Now, let’s read this file to extract the company name and ticker code, and then write the code to get the stock price for a specific company or entire exchange.
from pandas_datareader import data import os def getStockPrice(market, companyNameList = []): dirName = "stockPriceData" # -------------- dirName을 가진 폴더가 없으면 폴더를 만듬 ----------- try: if not (os.path.isdir(dirName)): os.makedirs(os.path.join(dirName)) except OSError as e: print("Failed to create directory!!!!!", e) return # -------------- 저장한 종목 코드가 담겨있는 CSV 파일을 Open ----------- csv_file_name = market + '.csv' try: df = pd.read_csv(csv_file_name) except: print ('No file ') return # -------------- 종목코드를 Yahoo 가 이해할 수 있는 코드로 변환 ----------- suffix = '.KS' if market == 'kospi' else '.KQ' df_nameAndCode = df[['회사명', '종목코드']] df_nameAndCode['종목코드'] = df_nameAndCode['종목코드'].astype(str) df_nameAndCode['종목코드'] = df_nameAndCode['종목코드'].str.zfill(6) + suffix # -------------- 전체종목 가져오기 ----------- if companyNameList == []: for idx, dat in df_nameAndCode.iterrows(): try: df_stockPrice = data.get_data_yahoo(dat['종목코드']) fileName = os.path.join(dirName, dat['회사명'] + '.csv') df_stockPrice.to_csv(fileName) print(dat['회사명'], ' Saved') except Exception as e: print(dat['회사명'], e) # -------------- companyNameList 에 정의된 종목만 가져오기 ----------- else: for companyName in companyNameList: try: idx = df_nameAndCode['회사명'].tolist().index(companyName) df_stockPrice = data.get_data_yahoo(df_nameAndCode['종목코드'][idx]) fileName = os.path.join(dirName, df_nameAndCode['회사명'][idx] + '.csv') df_stockPrice.to_csv(fileName) print(df_nameAndCode['회사명'][idx], ' Saved') except Exception as e: print(e)

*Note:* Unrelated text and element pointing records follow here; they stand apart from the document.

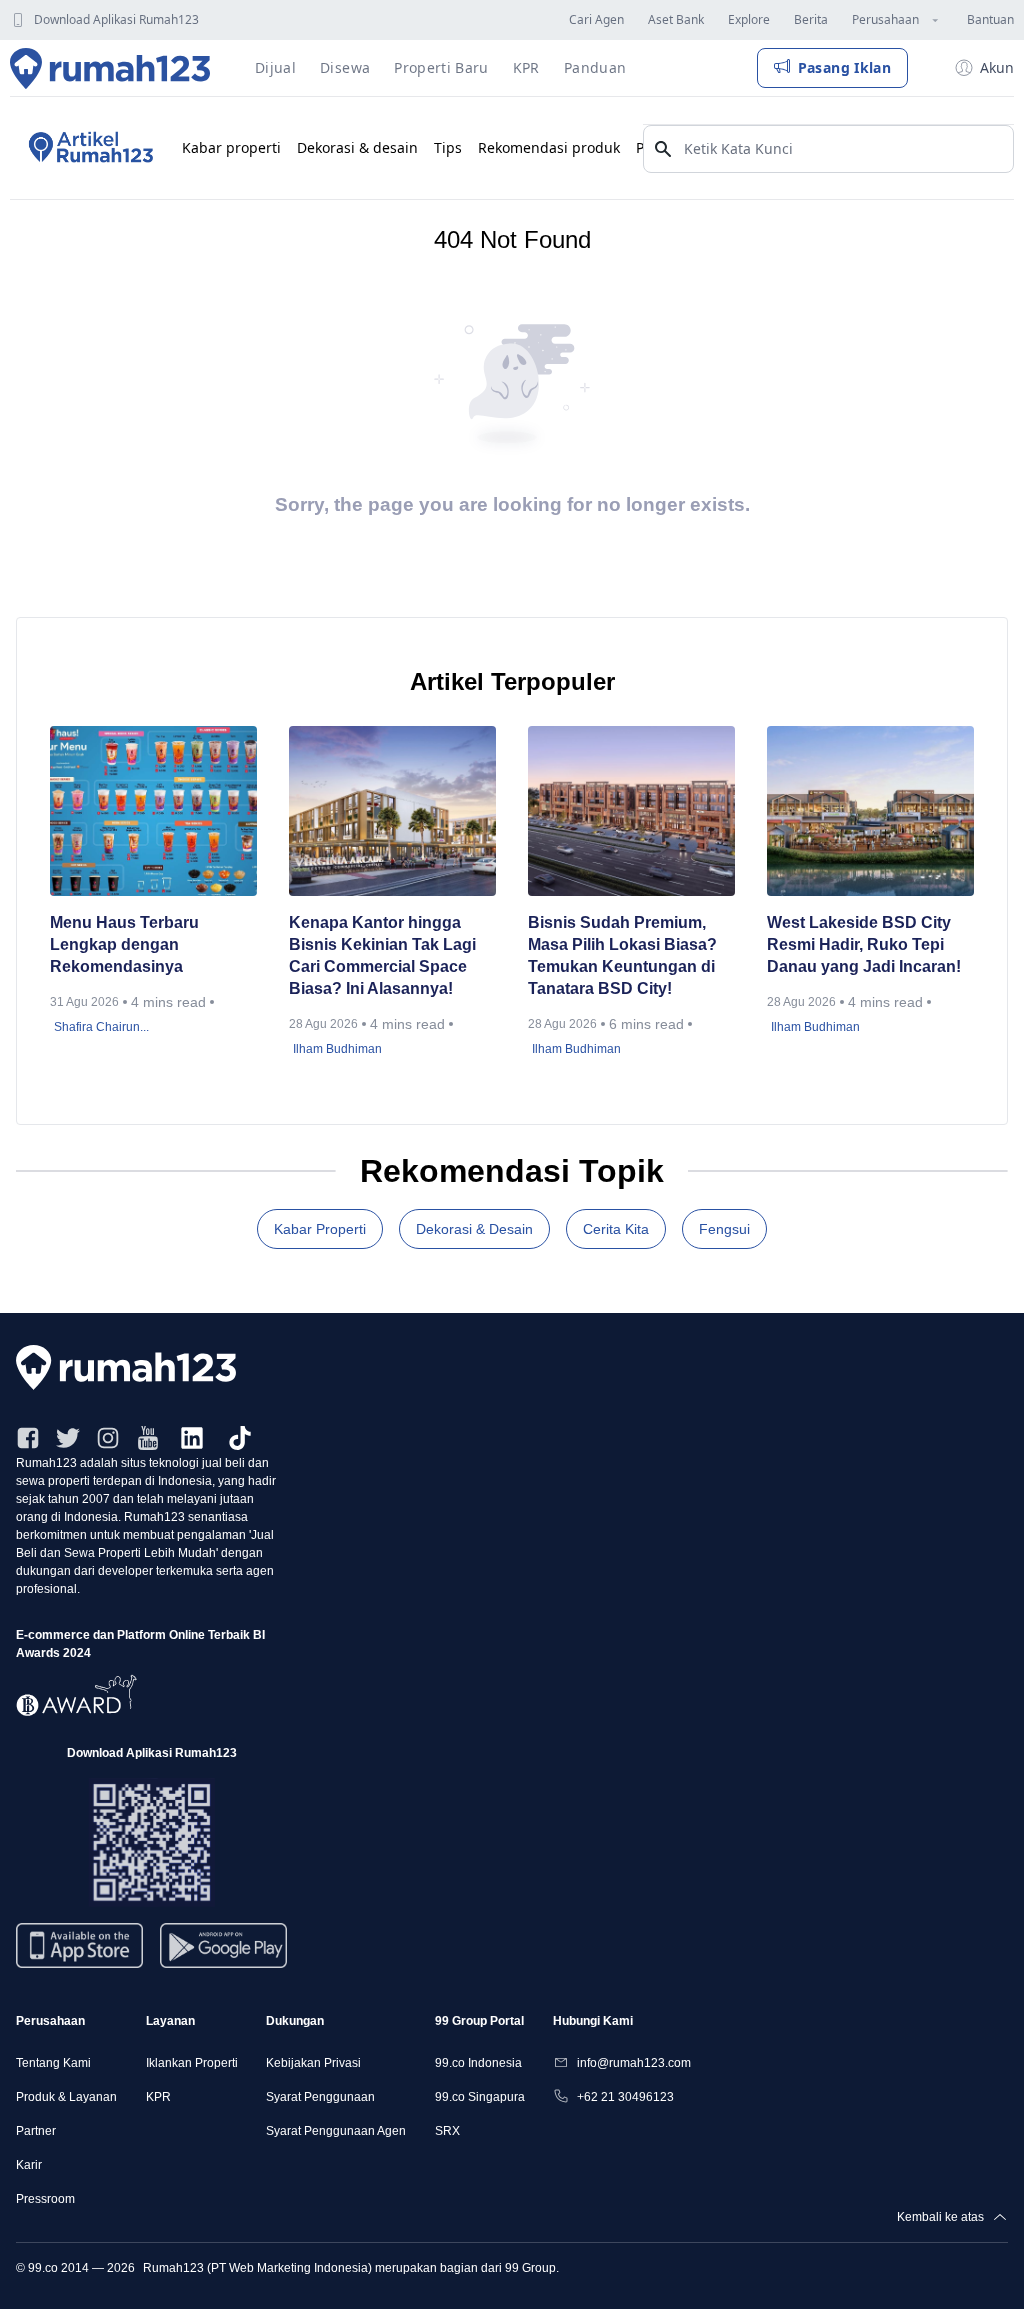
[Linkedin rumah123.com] (192, 1438)
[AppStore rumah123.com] (79, 1945)
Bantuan (990, 19)
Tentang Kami (53, 2063)
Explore (749, 19)
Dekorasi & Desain (474, 1229)
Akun (997, 67)
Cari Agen (596, 19)
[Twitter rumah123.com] (68, 1438)
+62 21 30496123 (625, 2097)
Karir (29, 2165)
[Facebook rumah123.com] (28, 1438)
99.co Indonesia (478, 2063)
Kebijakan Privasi (313, 2063)
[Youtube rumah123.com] (148, 1438)
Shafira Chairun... (101, 1027)
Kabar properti (231, 147)
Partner (36, 2131)
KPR (158, 2097)
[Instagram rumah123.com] (108, 1438)
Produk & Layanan (66, 2097)
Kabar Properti (320, 1229)
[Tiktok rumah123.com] (240, 1438)
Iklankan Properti (192, 2063)
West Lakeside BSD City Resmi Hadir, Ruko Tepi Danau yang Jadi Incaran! (866, 944)
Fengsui (724, 1229)
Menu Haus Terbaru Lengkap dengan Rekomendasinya (124, 944)
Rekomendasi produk (549, 147)
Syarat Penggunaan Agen (336, 2131)
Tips (448, 147)
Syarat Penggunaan (320, 2097)
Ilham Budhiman (337, 1049)
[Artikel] (88, 148)
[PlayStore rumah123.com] (223, 1953)
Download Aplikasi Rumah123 (116, 19)
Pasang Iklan (844, 67)
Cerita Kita (616, 1229)
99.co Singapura (480, 2097)
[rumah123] (512, 1367)
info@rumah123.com (634, 2063)
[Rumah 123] (110, 68)
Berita (811, 19)
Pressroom (45, 2199)
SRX (447, 2131)
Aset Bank (676, 19)
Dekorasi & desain (357, 147)
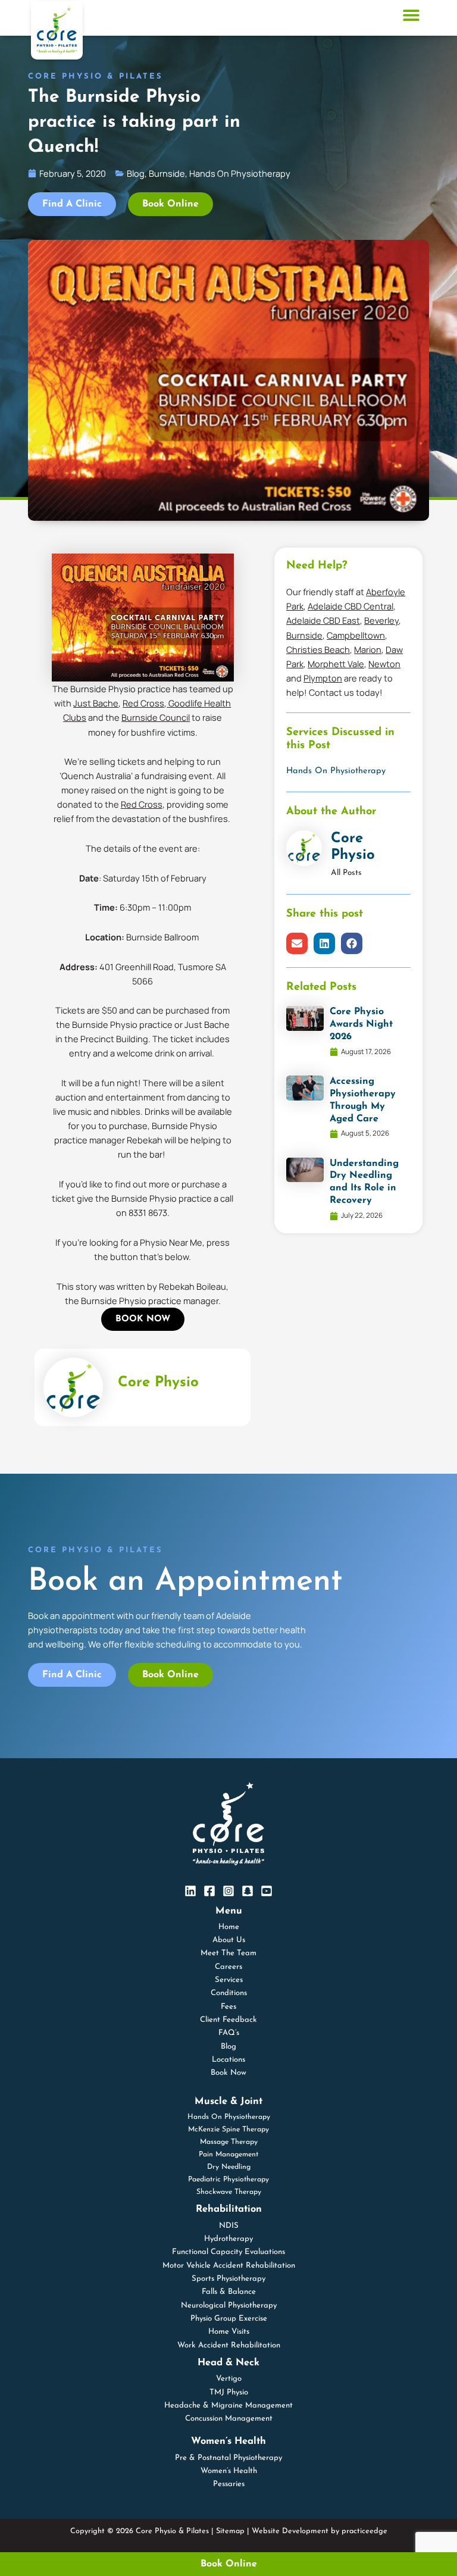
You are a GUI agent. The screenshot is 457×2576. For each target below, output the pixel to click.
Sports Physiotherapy (228, 2279)
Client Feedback (228, 2020)
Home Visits (228, 2332)
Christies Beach (318, 649)
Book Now (228, 2073)
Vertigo (229, 2379)
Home (228, 1927)
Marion (367, 649)
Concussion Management (229, 2418)
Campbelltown (356, 635)
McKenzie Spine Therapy (228, 2129)
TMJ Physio (228, 2392)
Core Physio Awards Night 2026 (361, 1024)
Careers (228, 1967)
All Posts (346, 873)
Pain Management (228, 2154)
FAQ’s (228, 2033)
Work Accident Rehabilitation (228, 2345)
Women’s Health (229, 2471)
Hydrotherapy (228, 2239)
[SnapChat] (247, 1891)
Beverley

After you have written the above function in your work file, you can get the data you want by calling the function at the bottom of the file.
if __name__ == '__main__': #result_df = getStockCode('kospi') #result_df.to_csv('kospi.csv') #print(result_df[['회사명', '종목코드']]) #getStockPrice('kospi') # 전체 kospi 주가를 가져옴 getStockPrice('kospi', ['신세계', '삼성전자'])# List 안의 종목만 가져옴 <br><br>
The red content below is Warning, so you can ignore it.
You can see Samsung Electronics and Shinsegae’s stock data values are stored in CSV format as shown below.
5. Results
Getting stock prices from Yahoo is easy, but it took a very long time to get the stock to run for the entire code… And sometimes the request failed due to a frequent Request, intermittent.
Yahoo requests are good for back-testing based on historical data.
Yahoo is now bothering to stop, and in the next post we’ll cover the Woom securities API.
For ♦ Result codes, please see Github below
Https://github.com/hog225/autoTradeLesson
You can refer to the getStockCodeAndPrice.py file.